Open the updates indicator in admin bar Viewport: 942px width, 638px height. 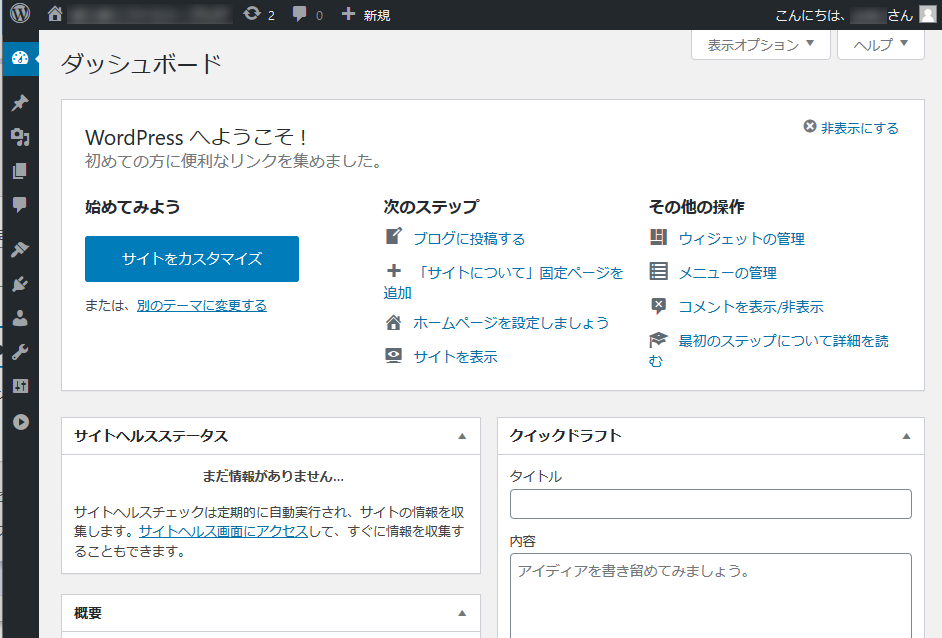point(258,15)
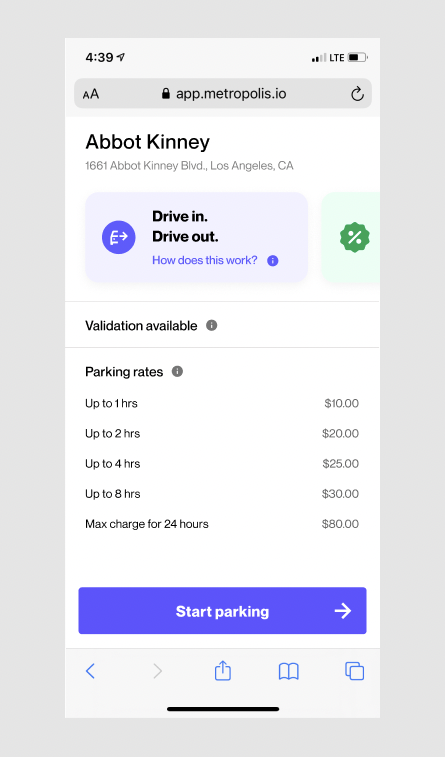The height and width of the screenshot is (757, 445).
Task: Tap the info icon beside How does this work
Action: 273,261
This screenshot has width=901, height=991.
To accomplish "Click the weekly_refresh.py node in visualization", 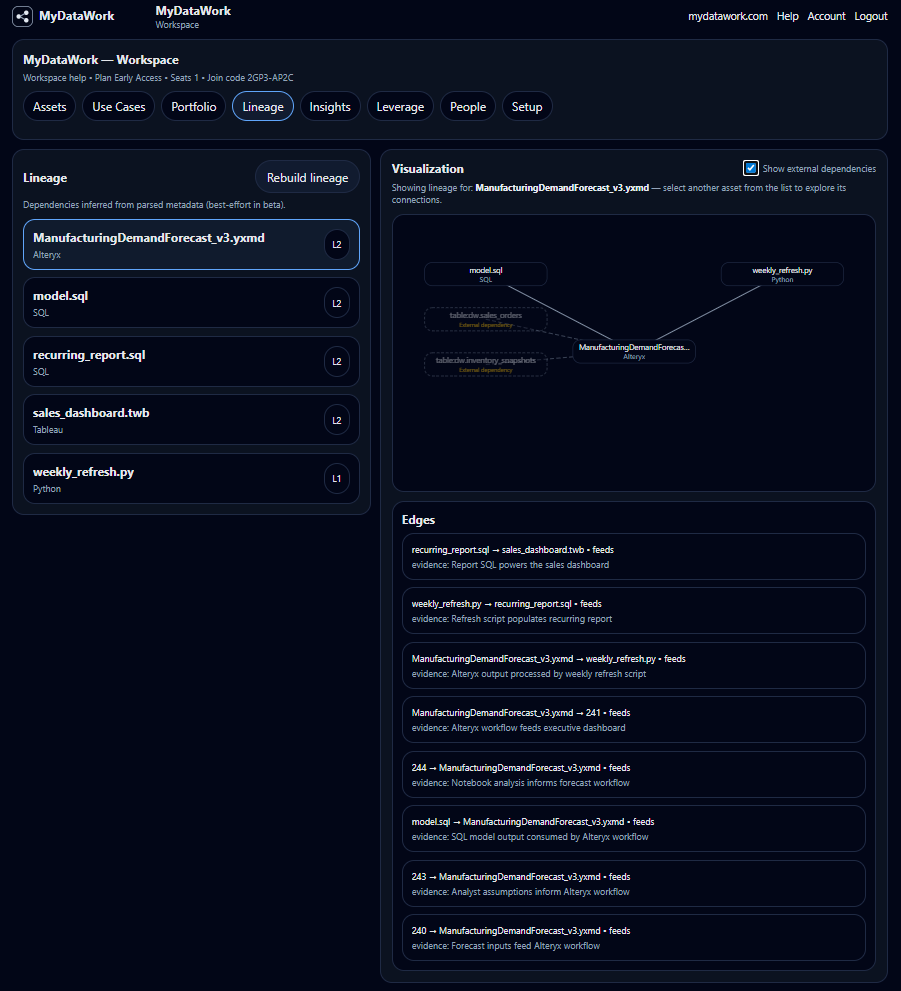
:::
Pictures excluded, output exactly the line that contains "This screenshot has width=901, height=991." and every line after it to the end of the data above.

Solution to the problem:
This screenshot has width=901, height=991.
To accomplish "Click the weekly_refresh.py node in visualization", 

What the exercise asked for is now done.